Regardless, we were lucky enough to get pregnant right away after the D&C and Naomi was born in July of 2015. Many families are not as fortunate as we are.  They struggle with fertility and pregnancy.  I can't imagine what a family goes through when having to deal with multiple miscarriages.  It is heartbreaking.

The Boston University PRESTO program (Pregnancy Study Online) is looking for women in the Metro Detroit area to become a part of the largest prospective cohort study of fertility and miscarriage in the world. These studies are conducted primarily online through surveys and there is a substudy for biospecimen collection for participants in the Detroit area.

PRESTO has already found some significant information from their data.

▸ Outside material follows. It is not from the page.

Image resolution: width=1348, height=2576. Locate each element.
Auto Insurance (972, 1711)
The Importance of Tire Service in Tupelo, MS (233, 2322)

Have you ever wondered what factors affect fertility or miscarriage?  Some of their study findings include:
  • Female overweight or obesity is associated with reduced fertility; moderate or vigorous exercise in this subgroup may enhance fertility;
  • Lean women (body mass index <25) who exercise vigorously for more than 5 hours per week have reduced fertility.
  • Recent discontinuation of oral contraceptives is associated with a temporary decrease in fertility that resolves after about 3 months; long-term use of oral contraceptives does not appear to harm fertility.
  • Moderate alcohol consumption (<2 drinks per day) does not appear to harm fertility, though drinking in excess of 2 alcoholic beverages per day might be associated with reduced fertility (numbers of such drinkers were small in our study).
  • Excess consumption of caffeine in early pregnancy may be associated with miscarriage.
  • Sugar-sweetened soda consumption in males is associated with reduced fertility (published in abstract form only).
  • Sleep durations of <6 hours per night in males is associated with reduced fertility (published in abstract form only).
PRESTO is looking for more participants to enroll from the Detroit area, especially for biospecimen collection at Henry Ford Health System. They will be studying environmental chemicals in blood and urine and the extent to which they are causes of subfertility or miscarriage. Do you want to be a part of this study which will help identify factors that affect fertility and miscarriage?  Women (and their male partners) between the ages of 21 and 45 years, actively trying to get pregnant (or not doing anything to prevent pregnancy) now or within the next 6 months can apply online: http://presto.bu.edu. Male partner participation is optional, however, women who are already pregnant, using contraception, or using fertility treatments are not eligible.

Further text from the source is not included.